Оказалось, что Шеффхем труднодоступен по шоссе, зато очень удобно лежит всего в полумиле от железной дороги Лондон — Кромер, и что скорый из Лондона останавливается на здешнем вокзале в четыре часа дня. По словам миссис Малле Боб Хорниман приезжал этим поездом, к которому подают автобус, прозванный «Шеффхемской колымагой», а водит его одноглазый шофер по прозвищу «Шеффхемское пугало». Если не застрянет в канаве или ещё чего не случится, к перекрестку у дома Боба тот добирается в четыре десять.
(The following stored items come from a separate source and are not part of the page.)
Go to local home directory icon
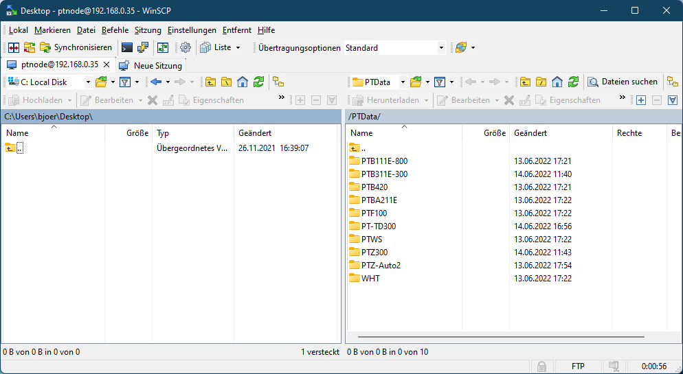683x374 pixels. click(243, 82)
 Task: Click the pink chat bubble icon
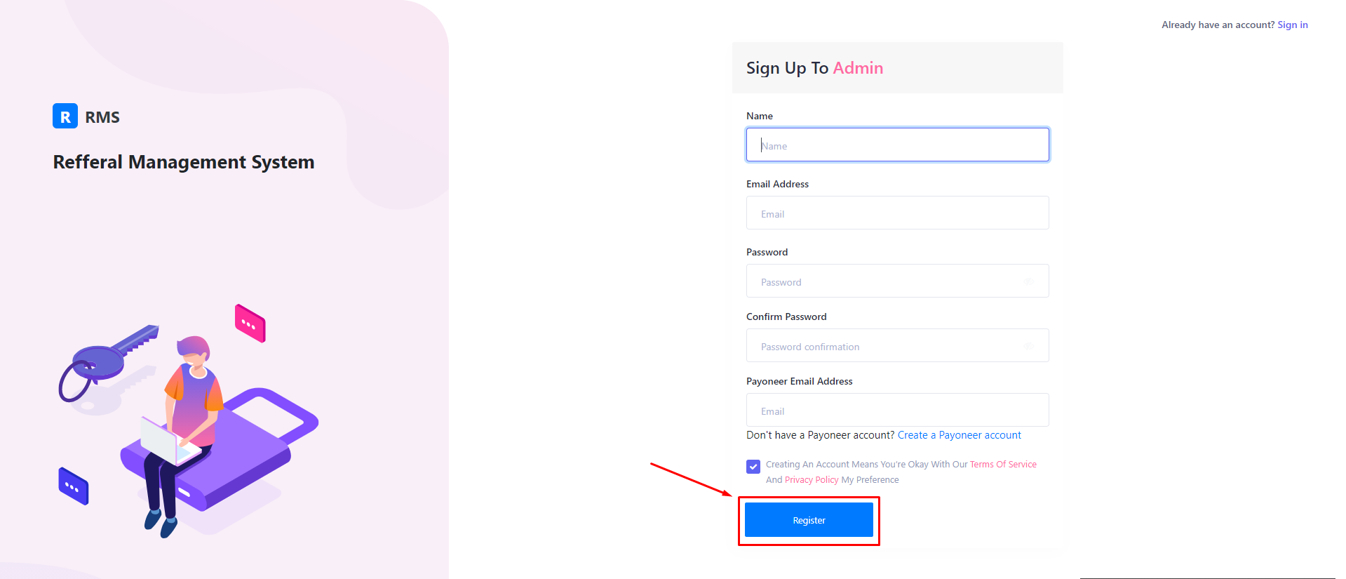click(250, 324)
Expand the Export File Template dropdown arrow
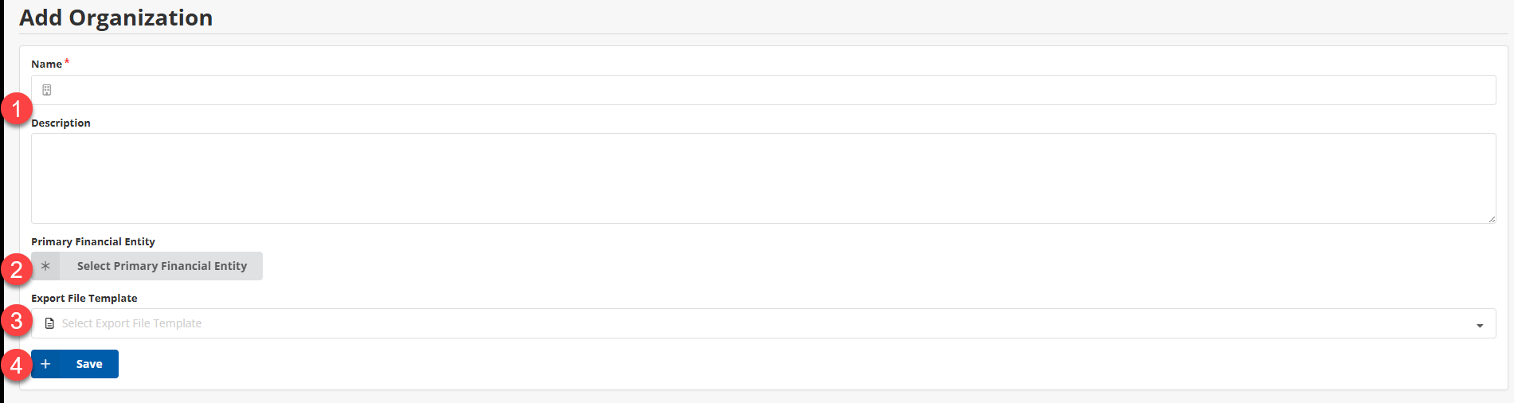 pos(1480,325)
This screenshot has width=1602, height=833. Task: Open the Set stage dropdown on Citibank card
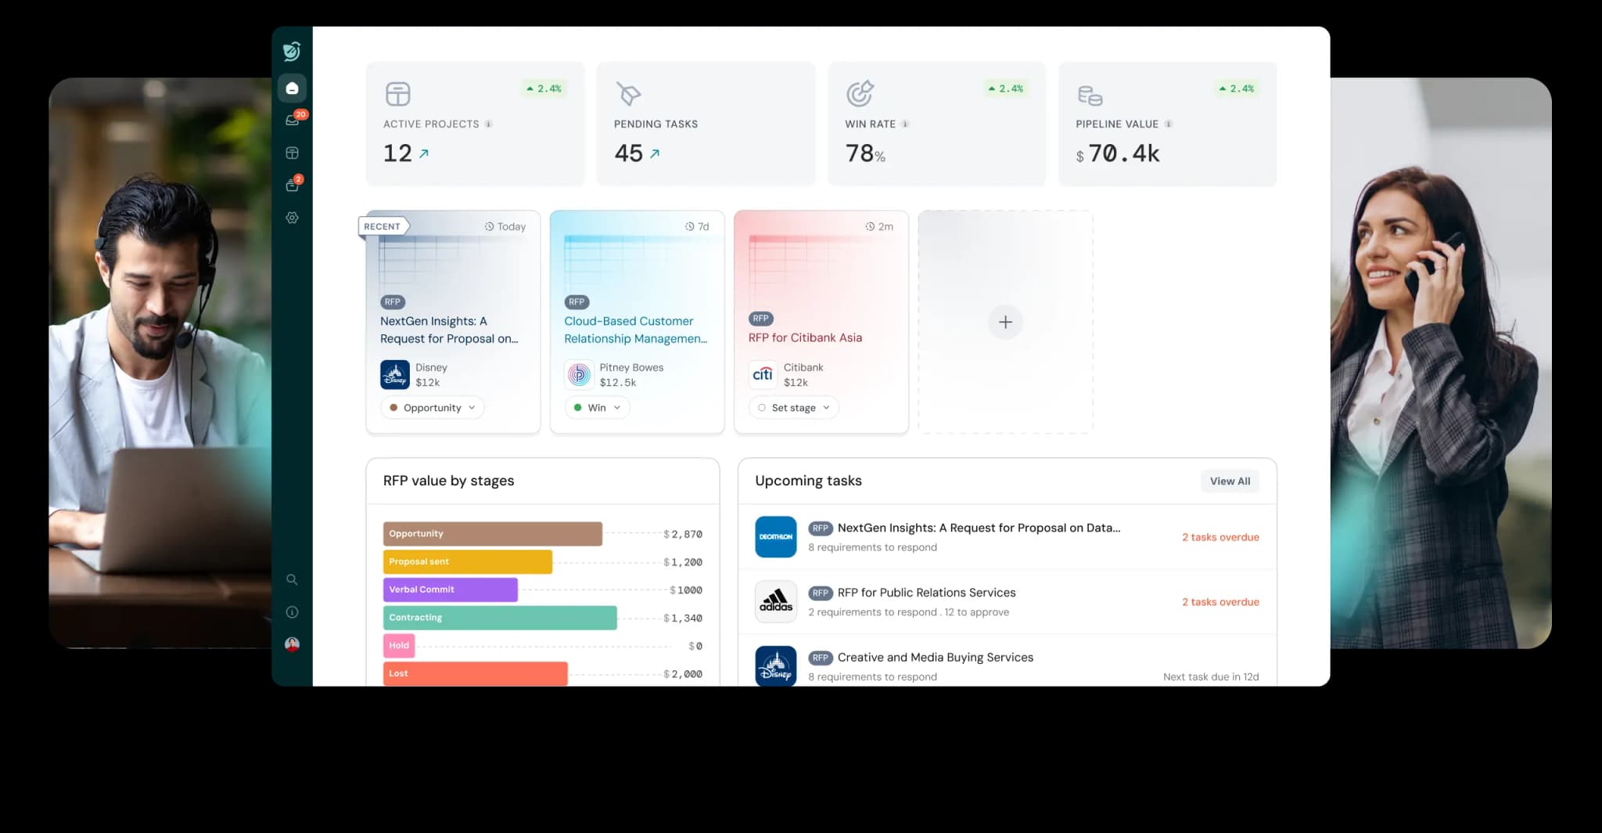[793, 408]
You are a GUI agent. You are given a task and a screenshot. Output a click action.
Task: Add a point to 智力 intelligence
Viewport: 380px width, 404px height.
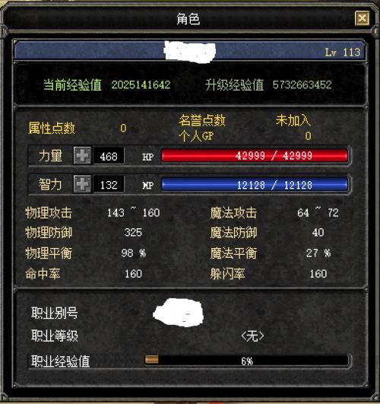82,184
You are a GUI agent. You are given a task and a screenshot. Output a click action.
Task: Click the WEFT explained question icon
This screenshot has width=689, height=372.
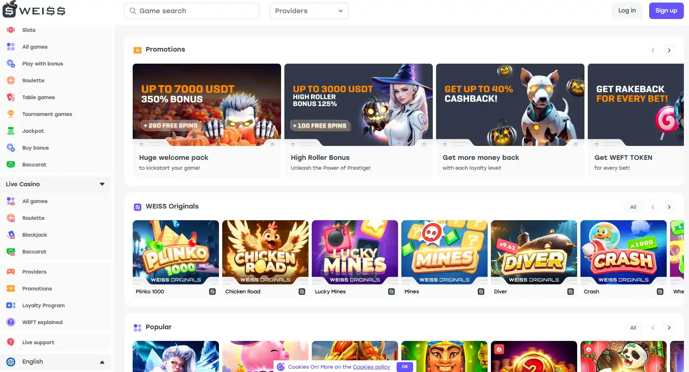(x=11, y=322)
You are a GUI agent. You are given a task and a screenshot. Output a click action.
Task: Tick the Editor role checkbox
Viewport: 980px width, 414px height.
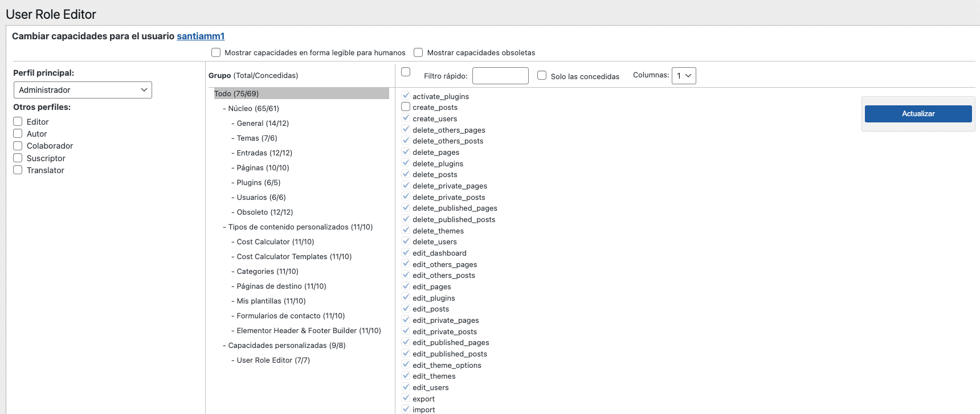coord(18,122)
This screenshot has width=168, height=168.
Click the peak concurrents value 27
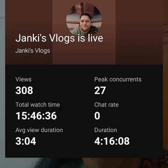pyautogui.click(x=100, y=90)
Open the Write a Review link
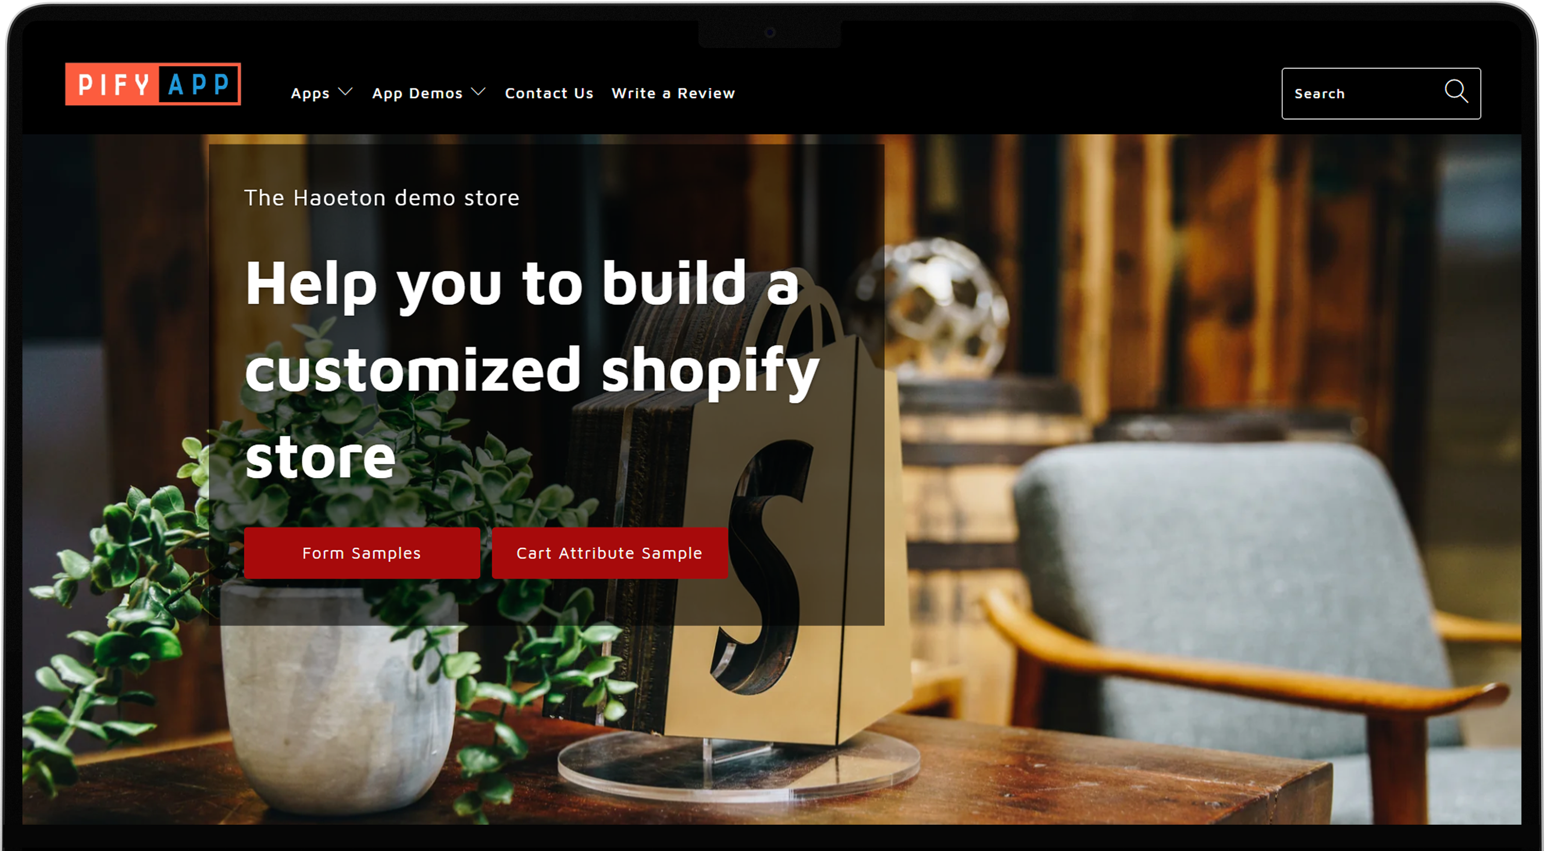 coord(673,93)
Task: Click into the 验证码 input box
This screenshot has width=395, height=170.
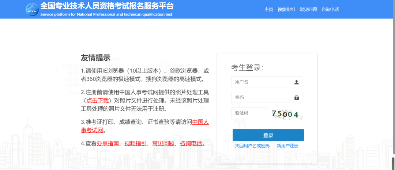Action: click(249, 113)
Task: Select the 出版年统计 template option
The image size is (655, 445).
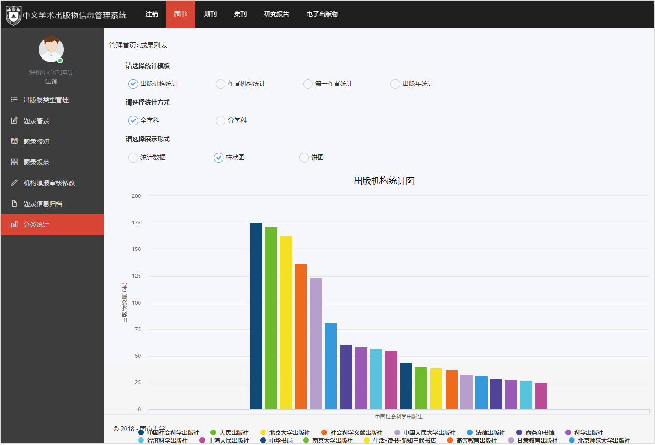Action: click(x=395, y=84)
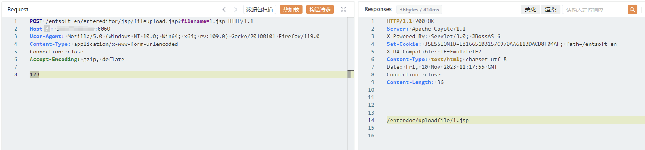Toggle 美化 beautify for the response
The height and width of the screenshot is (150, 645).
coord(530,10)
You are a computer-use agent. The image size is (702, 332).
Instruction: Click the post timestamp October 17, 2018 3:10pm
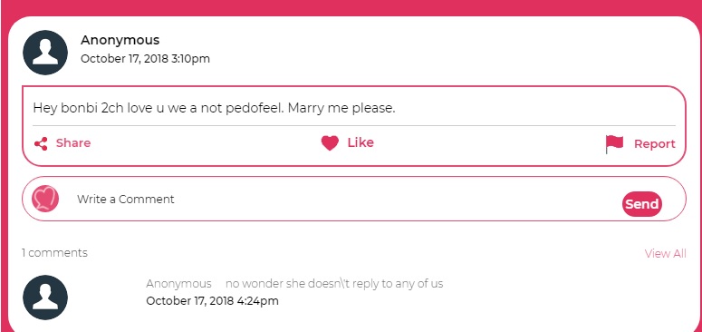[145, 59]
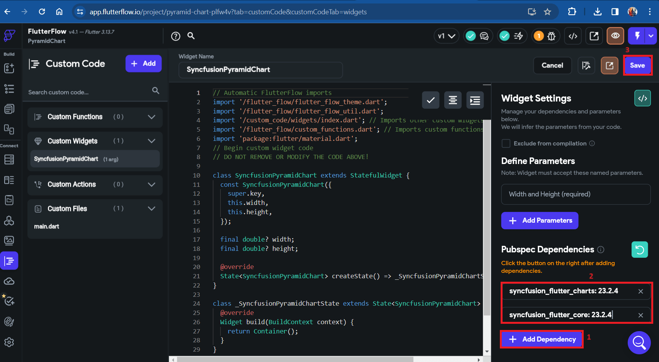
Task: Click the Add Dependency button
Action: pyautogui.click(x=542, y=339)
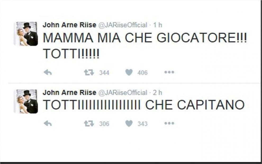Click the profile avatar on the first tweet
The width and height of the screenshot is (262, 164).
[x=26, y=34]
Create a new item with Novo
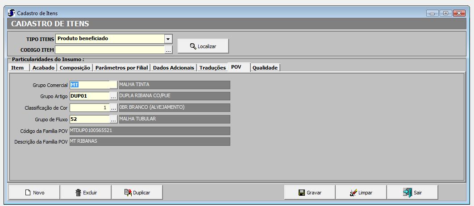The width and height of the screenshot is (474, 206). point(34,193)
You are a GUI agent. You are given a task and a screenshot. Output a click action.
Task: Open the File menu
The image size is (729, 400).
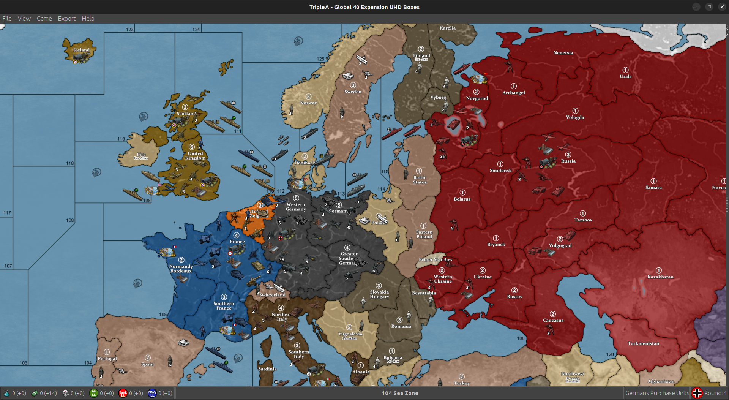(x=7, y=19)
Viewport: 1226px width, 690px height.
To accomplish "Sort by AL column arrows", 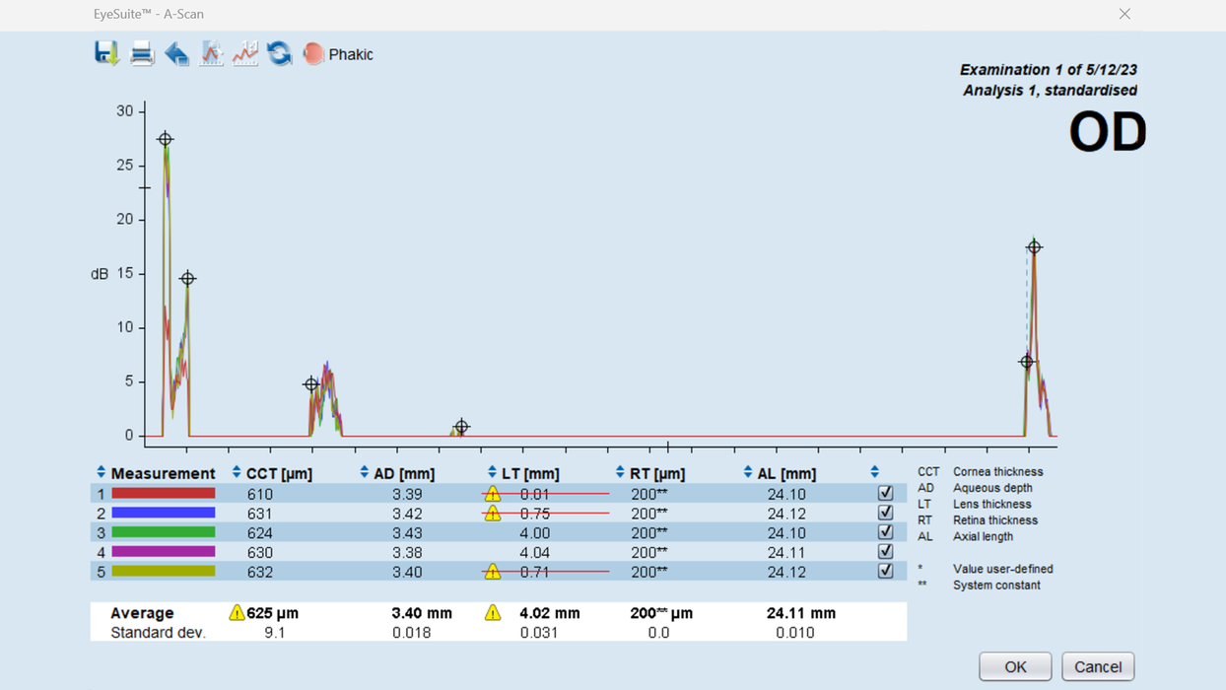I will pyautogui.click(x=747, y=473).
— Как раз к обеду, — закончила миссис Малле.
— Он каждый раз так ездит?
— Каждый. Я всегда там натоплю и приготовлю чего-нибудь перекусить. Его это вполне устраивает. После обеда он идет взглянуть на яхту. Она обычно отшвартована у Альберта Таджа. А вечером ходит к «Трем охотникам» выпить пива. Там его все любят. Потом ложится спать. В воскресенье всегда ходит под парусом, и в шесть садится в поезд. По пути на автобус ключ оставляет у меня. А в понедельник я иду там прибрать.
Это похоже было на невинные и довольно приятные уик-энды. Хейзелридж в душе заметил, что никого не узнаешь толком, пока не встретишься с ним в отпуске. Он никогда бы не подумал, что тихий очкарик Боб может быть душой общества в деревенском трактире «У трех охотников».
Задав ещё несколько вопросов, с супругами Малле он расстался.
Как только двери за ним закрылись, мистер Малле, который был совсем не так глух, каким прикидывался, вскочил и устремился к буфету. С верхней полки схватил потрепанный номер еженедельника и раскрыл его на центральной странице.
— Убийство в Линкольнс Инн, — довольно заметил он. — Так я и думал, что это тот Хорниман. Адвокатская контора. Там в ящике с бумагами труп нашли. И довольно протухший, как здесь пишут.
— О Господи! — воскликнула миссис Малле. — Кто бы мог подумать! Такой приличный молодой человек!
— Ну, он же юрист, — заметил мистер Малле. — Я всегда говорю, по мне все юристы могут перерезать друг друга — вреда от этого не будет. Гады пожирают гадов.
Примерно в то время, когда мистер Малле произносил этот свой безжалостный приговор, инспектор Хейзелридж уже рассматривал дом Боба.
Ставни были закрыты, в доме ни души. За полоской занесенного песком газона виден был мол и рангоут небольшой яхты. Солнце уже заходило, и море с сушей сливались в однообразную мглу. С закатом поднялся холодный ветер.